Text to convert to speech.

temperature
number
default:0.7

Controls expressiveness. Higher is more varied, lower is more consistent.

Required range: 0 <= x <= 1
top_p
number
default:0.7

Controls diversity via nucleus sampling.

Required range: 0 <= x <= 1
references

Single speaker: array of reference audio samples

reference_id

Single speaker: voice model ID string

prosody
ProsodyControl · object

Speed and volume adjustments for the output.

chunk_length
integer
default:300

Text segment size for processing.

Required range: 100 <= x <= 300
normalize
boolean
default:true

Normalizes text for English and Chinese, improving stability for numbers.

format
enum<string>
default:mp3

Output audio format.

Available options:
wav,
pcm,
mp3,
opus
sample_rate
integer | null

Audio sample rate in Hz. When null, uses the format's default (44100 Hz for most formats, 48000 Hz for opus).

mp3_bitrate
enum<integer>
default:128

MP3 bitrate in kbps. Only applies when format is mp3.

Available options:
64,
128,
192
opus_bitrate
enum<integer>
default:-1000

Opus bitrate in bps. -1000 for automatic. Only applies when format is opus.

Available options:
-1000,
24000,
32000,
48000,
64000
latency
enum<string>
default:normal

Latency-quality trade-off. normal: best quality, balanced: reduced latency, low: lowest latency.

Available options:
low,
normal,
balanced
max_new_tokens
integer
default:1024

Maximum audio tokens to generate per text chunk.

repetition_penalty
number
default:1.2

Penalty for repeating audio patterns. Values above 1.0 reduce repetition.

min_chunk_length
integer
default:50

Minimum characters before splitting into a new chunk.

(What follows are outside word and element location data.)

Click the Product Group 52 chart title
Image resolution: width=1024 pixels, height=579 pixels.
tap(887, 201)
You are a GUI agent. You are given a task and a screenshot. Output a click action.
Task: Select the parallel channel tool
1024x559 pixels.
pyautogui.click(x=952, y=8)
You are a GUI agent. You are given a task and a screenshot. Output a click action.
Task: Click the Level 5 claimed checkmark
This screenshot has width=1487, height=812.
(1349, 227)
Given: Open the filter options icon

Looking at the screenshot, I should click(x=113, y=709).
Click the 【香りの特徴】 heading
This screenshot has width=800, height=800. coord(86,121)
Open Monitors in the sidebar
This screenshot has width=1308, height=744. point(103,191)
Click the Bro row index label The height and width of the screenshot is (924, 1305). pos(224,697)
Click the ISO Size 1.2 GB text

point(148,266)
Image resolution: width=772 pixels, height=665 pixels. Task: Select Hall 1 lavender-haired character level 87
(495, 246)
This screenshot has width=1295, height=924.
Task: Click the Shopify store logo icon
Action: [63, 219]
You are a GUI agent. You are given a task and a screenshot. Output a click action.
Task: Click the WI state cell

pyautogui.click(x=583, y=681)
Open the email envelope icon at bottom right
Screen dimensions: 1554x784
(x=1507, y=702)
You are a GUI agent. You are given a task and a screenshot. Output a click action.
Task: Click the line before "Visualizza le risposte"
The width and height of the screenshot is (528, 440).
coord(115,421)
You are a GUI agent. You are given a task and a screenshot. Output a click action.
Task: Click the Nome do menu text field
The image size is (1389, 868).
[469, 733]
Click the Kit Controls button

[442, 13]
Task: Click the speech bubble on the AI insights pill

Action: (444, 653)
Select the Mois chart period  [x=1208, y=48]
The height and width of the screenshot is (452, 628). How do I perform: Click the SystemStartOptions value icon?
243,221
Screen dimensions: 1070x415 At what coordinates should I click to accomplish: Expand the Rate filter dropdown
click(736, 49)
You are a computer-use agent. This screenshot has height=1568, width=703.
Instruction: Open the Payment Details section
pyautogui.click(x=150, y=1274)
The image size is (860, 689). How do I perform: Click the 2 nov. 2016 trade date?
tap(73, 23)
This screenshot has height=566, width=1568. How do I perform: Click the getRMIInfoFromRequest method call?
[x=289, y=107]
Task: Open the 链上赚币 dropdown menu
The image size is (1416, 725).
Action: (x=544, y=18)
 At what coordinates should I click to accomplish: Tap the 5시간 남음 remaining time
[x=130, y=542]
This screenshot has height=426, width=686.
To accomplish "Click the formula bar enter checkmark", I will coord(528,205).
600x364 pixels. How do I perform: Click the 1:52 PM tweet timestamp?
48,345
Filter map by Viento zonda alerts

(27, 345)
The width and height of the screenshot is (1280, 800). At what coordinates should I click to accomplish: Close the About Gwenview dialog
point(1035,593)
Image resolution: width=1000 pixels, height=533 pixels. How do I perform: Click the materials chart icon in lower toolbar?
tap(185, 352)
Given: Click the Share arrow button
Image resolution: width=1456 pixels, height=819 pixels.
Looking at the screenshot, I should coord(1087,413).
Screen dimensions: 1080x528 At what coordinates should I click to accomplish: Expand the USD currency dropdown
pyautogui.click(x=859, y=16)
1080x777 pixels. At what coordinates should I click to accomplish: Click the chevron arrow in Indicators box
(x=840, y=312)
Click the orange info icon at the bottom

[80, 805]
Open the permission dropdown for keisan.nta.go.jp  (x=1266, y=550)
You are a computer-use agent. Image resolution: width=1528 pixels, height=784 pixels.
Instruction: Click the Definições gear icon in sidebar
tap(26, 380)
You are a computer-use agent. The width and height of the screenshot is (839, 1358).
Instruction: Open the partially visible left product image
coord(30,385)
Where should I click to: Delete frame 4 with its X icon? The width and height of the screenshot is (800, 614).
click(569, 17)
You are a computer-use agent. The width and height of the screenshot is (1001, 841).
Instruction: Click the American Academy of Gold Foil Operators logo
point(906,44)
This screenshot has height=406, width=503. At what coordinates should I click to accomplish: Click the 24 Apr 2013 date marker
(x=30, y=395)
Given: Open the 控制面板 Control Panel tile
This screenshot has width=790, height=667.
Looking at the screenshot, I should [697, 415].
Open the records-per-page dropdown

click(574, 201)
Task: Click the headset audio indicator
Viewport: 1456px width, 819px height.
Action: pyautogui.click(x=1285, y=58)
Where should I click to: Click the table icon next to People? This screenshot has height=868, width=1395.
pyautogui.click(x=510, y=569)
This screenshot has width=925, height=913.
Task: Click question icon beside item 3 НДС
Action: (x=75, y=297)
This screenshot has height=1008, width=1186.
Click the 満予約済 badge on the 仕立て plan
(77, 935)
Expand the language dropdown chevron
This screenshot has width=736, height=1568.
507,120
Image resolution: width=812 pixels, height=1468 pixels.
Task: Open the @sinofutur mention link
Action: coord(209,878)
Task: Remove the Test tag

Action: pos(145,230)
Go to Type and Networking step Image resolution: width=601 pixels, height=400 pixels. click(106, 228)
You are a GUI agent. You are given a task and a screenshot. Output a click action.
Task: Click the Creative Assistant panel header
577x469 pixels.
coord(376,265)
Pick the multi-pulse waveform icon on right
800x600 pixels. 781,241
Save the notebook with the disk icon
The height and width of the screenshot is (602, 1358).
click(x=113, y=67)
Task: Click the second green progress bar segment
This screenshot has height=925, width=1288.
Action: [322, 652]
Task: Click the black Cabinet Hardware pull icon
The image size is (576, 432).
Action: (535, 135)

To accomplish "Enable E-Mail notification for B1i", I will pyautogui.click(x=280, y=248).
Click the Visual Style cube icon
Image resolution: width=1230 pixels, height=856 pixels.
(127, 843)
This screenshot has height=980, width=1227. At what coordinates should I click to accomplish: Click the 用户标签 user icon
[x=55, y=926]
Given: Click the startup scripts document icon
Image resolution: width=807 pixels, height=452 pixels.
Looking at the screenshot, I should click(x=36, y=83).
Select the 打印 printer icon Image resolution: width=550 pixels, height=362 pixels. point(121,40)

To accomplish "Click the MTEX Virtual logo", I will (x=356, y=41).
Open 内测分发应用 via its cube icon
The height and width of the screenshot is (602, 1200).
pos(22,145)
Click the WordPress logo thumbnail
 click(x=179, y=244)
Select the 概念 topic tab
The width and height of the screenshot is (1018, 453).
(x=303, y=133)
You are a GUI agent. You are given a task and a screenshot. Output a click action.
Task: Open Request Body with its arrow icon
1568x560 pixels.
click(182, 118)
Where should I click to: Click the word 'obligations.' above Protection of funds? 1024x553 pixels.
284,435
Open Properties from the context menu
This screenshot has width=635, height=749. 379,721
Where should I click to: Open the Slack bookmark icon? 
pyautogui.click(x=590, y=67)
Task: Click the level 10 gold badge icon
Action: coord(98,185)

Required range: 0 <= x <= 100
condition_on_previous_chunks
boolean
default:true

Use previous audio as context for voice consistency.

early_stop_threshold
number
default:1

Early stopping threshold for batch processing.

Required range: 0 <= x <= 1

Response

Server-Sent Events stream. Each message event contains a JSON payload with one base64 audio chunk. Concatenate every audio_base64 chunk in arrival order to reconstruct the complete audio. In balanced streaming, long input can be split into multiple text chunks. Each text chunk may produce a non-null alignment event, followed by one or more audio-only events for the same content where alignment is null. Clients should collect every non-null alignment in order instead of keeping only the first or last event.

One Server-Sent Events message payload for streaming TTS with timestamps. Each event contains one audio chunk. Concatenate all audio_base64 chunks in arrival order to reconstruct the complete audio. Long input may be split into multiple content chunks. Each chunk can have its own non-null alignment, followed by additional audio-only events for that chunk where alignment is null. Collect every non-null alignment in order.

audio_base64
string
required

Base64 encoded audio chunk. Concatenate every chunk in event order to reconstruct the full audio.

content
string
required

Text content covered by this event's text chunk. Long input may be split into multiple content chunks in one stream.

alignment
TTSTimestampAlignment · object
required

Timestamp information for this content chunk. Balanced streaming can produce multiple non-null alignments, one for each text chunk. Additional audio events for the same content chunk may return null.